1. Field of the Invention
The present invention relates to compositions of diamond and non-diamond particulate solid materials consolidated with polycrystalline diamond, and to methods for manufacturing these materials.
2. The Prior Art
The advent of methods for formation of polycrystalline diamond films has opened up a wide variety of new applications for diamond as an engineering material. Thin (.apprxeq.4000.ANG.) films of this new material have become the basis for commercially available X-ray detector windows (sold By Crystallume of Menlo Park, Calif.), while thicker diamond films (typically 0.3-0.5 mm) are being used to enhance the power dissipation capabilities of thermally-limited electronic devices such as laser diodes, laser diode arrays, and microwave power amplifier transistors.
While solid diamond films, produced by chemical vapor deposition methods, are finding increasing commercial utility, cost is still a barrier to their radiation into wider use. In particular, for applications which require very thick sections and/or which require fabrication of complex shapes, the polycrystalline CVD diamond materials are often prohibitively expensive, due to the excessive deposition time required to grow thick sections, and/or due to the extreme expense of mechanically fabricating diamond, the hardest known substance.
Earlier attempts at consolidation of diamond particles using diamond CVD are known in the art. The earliest known of these were experiments by William G. Eversole, which consisted of passage of methane gas over heated diamond dust. These experiments, which led to an issued U.S. Pat.

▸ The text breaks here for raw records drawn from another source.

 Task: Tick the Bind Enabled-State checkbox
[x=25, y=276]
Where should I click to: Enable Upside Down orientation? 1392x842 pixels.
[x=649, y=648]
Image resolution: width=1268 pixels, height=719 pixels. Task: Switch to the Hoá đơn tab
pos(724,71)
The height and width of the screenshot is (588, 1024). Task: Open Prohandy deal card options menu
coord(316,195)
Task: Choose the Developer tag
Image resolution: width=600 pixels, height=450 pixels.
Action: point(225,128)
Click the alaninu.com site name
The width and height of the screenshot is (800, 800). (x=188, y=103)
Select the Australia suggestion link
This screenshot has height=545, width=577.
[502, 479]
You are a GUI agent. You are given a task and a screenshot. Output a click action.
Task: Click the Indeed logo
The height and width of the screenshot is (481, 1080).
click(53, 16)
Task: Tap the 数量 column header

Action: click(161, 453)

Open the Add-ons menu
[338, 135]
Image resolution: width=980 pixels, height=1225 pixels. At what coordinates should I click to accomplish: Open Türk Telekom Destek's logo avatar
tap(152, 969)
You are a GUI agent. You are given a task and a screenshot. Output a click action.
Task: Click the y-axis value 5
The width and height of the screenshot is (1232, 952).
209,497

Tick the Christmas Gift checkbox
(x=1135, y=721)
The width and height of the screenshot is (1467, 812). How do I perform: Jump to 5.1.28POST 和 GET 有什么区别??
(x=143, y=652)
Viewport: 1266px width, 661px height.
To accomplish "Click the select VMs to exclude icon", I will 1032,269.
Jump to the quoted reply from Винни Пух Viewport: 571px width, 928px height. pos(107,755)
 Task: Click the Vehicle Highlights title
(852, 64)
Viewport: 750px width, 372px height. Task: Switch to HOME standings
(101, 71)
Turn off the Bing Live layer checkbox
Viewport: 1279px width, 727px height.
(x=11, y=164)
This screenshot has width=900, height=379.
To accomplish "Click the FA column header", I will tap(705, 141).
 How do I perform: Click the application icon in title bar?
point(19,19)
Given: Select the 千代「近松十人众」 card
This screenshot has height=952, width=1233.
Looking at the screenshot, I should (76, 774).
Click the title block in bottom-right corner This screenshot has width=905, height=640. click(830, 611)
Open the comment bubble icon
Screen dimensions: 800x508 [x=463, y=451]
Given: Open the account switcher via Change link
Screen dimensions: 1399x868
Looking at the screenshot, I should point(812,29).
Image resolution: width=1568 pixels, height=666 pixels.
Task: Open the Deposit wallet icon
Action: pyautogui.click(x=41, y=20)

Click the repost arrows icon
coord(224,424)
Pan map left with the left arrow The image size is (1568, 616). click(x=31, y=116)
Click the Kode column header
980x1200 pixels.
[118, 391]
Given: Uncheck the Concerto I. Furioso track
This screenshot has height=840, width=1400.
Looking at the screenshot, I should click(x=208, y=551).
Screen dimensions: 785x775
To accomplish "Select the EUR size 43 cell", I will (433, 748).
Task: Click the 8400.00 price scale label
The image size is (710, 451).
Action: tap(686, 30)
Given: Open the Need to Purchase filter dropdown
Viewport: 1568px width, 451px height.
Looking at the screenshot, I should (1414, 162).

No. 3,030,188, produced only a thin, hard, mainly graphitic crust of deposited material on the exterior of the diamond powder mass, leaving the interior unconsolidated.
Other later attempts by Japanese researchers involving pyrolysis of methane and/or benzene on heated diamond dust led essentially to the same nonutilitarian results achieved by Eversole, and did not demonstrate a useful degree of consolidation of particles (Matsumoto, S; and Setaka, N; Consolidation of Diamond Powders by Thermal Decomposition of Methane and Benzene; Journal of Materials Science, vol.15, pp. 1333-1336).
The lack of success in these attempts at consolidation of particulates by formation of a matrix of diamond material stimulated development of alternate technologies, including use of "glues" (such as liquid metals) which are infiltrated into the particulate mass liquid form and allowed to solidify through freezing and shock-consolidation methods, in which explosively generated shock waves pass through a diamond particulate mass and briefly melt the diamond particles, with solidification and partial consolidation occurring after passage of the shock wave (Potter, David K.; Ahrens, Thomas, J.; Dynamic Consolidation of Diamond Powder into Polycrystalline Diamond, Applied Physics Letters 51 (5), Aug. 3, 1987, pp. 317-319). This technology has not been capable of producing commercially useful diamond composite or consolidated objects due to its inability to generate large pieces (e.g., volumes .gtoreq..about.1 cm.sup.3) without cracks and other structural flaws.